From the series: Differential Equations and Linear Algebra
Gilbert Strang, Massachusetts Institute of Technology (MIT)
The integrating factor e-at multiplies the differential equation, y’=ay+q, to give the derivative of e-aty: ready for integration.
OK. This is our last look at the first order linear differential equation that you see up here. The dy dt is ay, that's the interest rate growing in the bank example. y is our total balance. And q of t is our deposits or withdrawals.
Only one change. We allow the interest rate a to change with time. This we didn't see before. Now we will get a formula. It will be a formula we had before when a was constant. And now we'll see it. It looks a little messier, but the point is, it can be done. We can solve that equation by a new way.

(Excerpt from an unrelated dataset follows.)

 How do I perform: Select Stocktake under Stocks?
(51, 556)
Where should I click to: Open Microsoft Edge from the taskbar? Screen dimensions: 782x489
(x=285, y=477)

So that's really the other point. Everybody in the end likes these integrating factors. And I will call it m. And let me show you what it is and how it works. What it is is the solution to the null equation, with a minus sign. With a minus sign. dM dt equals minus a of tM. No source term. We can solve that equation.
If a is constant-- and I'll keep that case going because that's the one with simple, recognizable formulas. If a is a constant, we're looking for the function M whose derivative is minus aM. And that function is e to the minus at.
The derivative brings down the minus a that we want. In case a is varying, we can still to solve this equation. It will still be an exponential of minus something. But what we have to put here when I take the derivative of M, the derivative of that will come down. So I want the integral of a here. And then the derivative of the integral is a minus a, coming down as it should.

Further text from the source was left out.